● **TASK TO CARRY OUT**: Print all entries word for word.

● **DATASET ENTRIES**:
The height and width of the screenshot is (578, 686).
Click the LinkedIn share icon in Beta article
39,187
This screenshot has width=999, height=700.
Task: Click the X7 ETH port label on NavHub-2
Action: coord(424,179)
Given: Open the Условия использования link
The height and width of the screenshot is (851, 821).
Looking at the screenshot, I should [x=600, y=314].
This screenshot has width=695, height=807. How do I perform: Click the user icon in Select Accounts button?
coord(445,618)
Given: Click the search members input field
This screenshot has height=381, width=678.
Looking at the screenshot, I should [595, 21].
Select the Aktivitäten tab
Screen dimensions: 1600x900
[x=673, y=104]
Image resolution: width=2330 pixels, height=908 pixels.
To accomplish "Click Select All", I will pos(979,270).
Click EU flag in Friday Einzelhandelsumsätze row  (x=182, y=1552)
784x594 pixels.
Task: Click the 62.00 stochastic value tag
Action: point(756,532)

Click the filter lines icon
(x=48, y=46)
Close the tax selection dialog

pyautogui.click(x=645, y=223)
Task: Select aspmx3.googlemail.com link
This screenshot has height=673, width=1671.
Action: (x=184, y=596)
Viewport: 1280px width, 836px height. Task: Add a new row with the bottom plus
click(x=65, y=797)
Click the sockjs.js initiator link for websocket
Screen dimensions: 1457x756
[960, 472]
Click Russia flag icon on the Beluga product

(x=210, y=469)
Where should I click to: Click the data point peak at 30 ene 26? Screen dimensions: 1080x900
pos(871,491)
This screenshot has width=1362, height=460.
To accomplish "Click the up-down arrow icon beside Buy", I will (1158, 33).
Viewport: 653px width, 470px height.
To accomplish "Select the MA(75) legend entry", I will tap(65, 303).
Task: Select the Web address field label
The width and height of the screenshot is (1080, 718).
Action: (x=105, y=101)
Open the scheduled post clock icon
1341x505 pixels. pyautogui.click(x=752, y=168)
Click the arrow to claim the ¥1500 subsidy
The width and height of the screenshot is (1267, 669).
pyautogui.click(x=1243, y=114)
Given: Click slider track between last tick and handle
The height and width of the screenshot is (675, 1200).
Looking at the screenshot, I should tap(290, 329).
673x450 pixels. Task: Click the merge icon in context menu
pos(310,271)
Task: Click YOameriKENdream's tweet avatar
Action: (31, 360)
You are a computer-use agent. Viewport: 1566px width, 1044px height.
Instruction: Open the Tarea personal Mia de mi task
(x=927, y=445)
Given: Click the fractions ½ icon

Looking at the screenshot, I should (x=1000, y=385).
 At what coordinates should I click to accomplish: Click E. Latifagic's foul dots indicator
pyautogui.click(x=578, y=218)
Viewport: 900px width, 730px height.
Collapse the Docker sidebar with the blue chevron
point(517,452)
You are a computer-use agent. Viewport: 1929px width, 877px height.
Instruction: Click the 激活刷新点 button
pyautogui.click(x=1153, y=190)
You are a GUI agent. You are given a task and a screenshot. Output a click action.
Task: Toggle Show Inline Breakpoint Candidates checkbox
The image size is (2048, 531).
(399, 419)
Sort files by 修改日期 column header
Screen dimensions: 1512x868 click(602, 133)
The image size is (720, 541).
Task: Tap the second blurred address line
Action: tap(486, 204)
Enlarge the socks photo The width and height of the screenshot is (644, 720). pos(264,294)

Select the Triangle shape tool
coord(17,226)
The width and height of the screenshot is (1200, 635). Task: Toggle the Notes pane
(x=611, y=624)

● **YOUR RESPONSE**:
The height and width of the screenshot is (578, 686).
Click the LinkedIn share icon in Beta article
39,187
This screenshot has width=999, height=700.
Task: Click the X7 ETH port label on NavHub-2
Action: coord(424,179)
Given: Open the Условия использования link
The height and width of the screenshot is (851, 821).
Looking at the screenshot, I should [x=600, y=314].
This screenshot has width=695, height=807. How do I perform: Click the user icon in Select Accounts button?
coord(445,618)
Given: Click the search members input field
This screenshot has height=381, width=678.
Looking at the screenshot, I should [595, 21].
Select the Aktivitäten tab
Screen dimensions: 1600x900
[x=673, y=104]
Image resolution: width=2330 pixels, height=908 pixels.
To accomplish "Click Select All", I will pos(979,270).
Click EU flag in Friday Einzelhandelsumsätze row  (x=182, y=1552)
784x594 pixels.
Task: Click the 62.00 stochastic value tag
Action: point(756,532)

Click the filter lines icon
(x=48, y=46)
Close the tax selection dialog

pyautogui.click(x=645, y=223)
Task: Select aspmx3.googlemail.com link
This screenshot has height=673, width=1671.
Action: (x=184, y=596)
Viewport: 1280px width, 836px height. Task: Add a new row with the bottom plus
click(x=65, y=797)
Click the sockjs.js initiator link for websocket
Screen dimensions: 1457x756
[960, 472]
Click Russia flag icon on the Beluga product

(x=210, y=469)
Where should I click to: Click the data point peak at 30 ene 26? Screen dimensions: 1080x900
pos(871,491)
This screenshot has width=1362, height=460.
To accomplish "Click the up-down arrow icon beside Buy", I will (1158, 33).
Viewport: 653px width, 470px height.
To accomplish "Select the MA(75) legend entry", I will tap(65, 303).
Task: Select the Web address field label
The width and height of the screenshot is (1080, 718).
Action: (x=105, y=101)
Open the scheduled post clock icon
1341x505 pixels. pyautogui.click(x=752, y=168)
Click the arrow to claim the ¥1500 subsidy
The width and height of the screenshot is (1267, 669).
pyautogui.click(x=1243, y=114)
Given: Click slider track between last tick and handle
The height and width of the screenshot is (675, 1200).
Looking at the screenshot, I should tap(290, 329).
673x450 pixels. Task: Click the merge icon in context menu
pos(310,271)
Task: Click YOameriKENdream's tweet avatar
Action: (31, 360)
You are a computer-use agent. Viewport: 1566px width, 1044px height.
Instruction: Open the Tarea personal Mia de mi task
(x=927, y=445)
Given: Click the fractions ½ icon

Looking at the screenshot, I should (x=1000, y=385).
 At what coordinates should I click to accomplish: Click E. Latifagic's foul dots indicator
pyautogui.click(x=578, y=218)
Viewport: 900px width, 730px height.
Collapse the Docker sidebar with the blue chevron
point(517,452)
You are a computer-use agent. Viewport: 1929px width, 877px height.
Instruction: Click the 激活刷新点 button
pyautogui.click(x=1153, y=190)
You are a GUI agent. You are given a task and a screenshot. Output a click action.
Task: Toggle Show Inline Breakpoint Candidates checkbox
The image size is (2048, 531).
(399, 419)
Sort files by 修改日期 column header
Screen dimensions: 1512x868 click(602, 133)
The image size is (720, 541).
Task: Tap the second blurred address line
Action: tap(486, 204)
Enlarge the socks photo The width and height of the screenshot is (644, 720). pos(264,294)

Select the Triangle shape tool
coord(17,226)
The width and height of the screenshot is (1200, 635). Task: Toggle the Notes pane
(x=611, y=624)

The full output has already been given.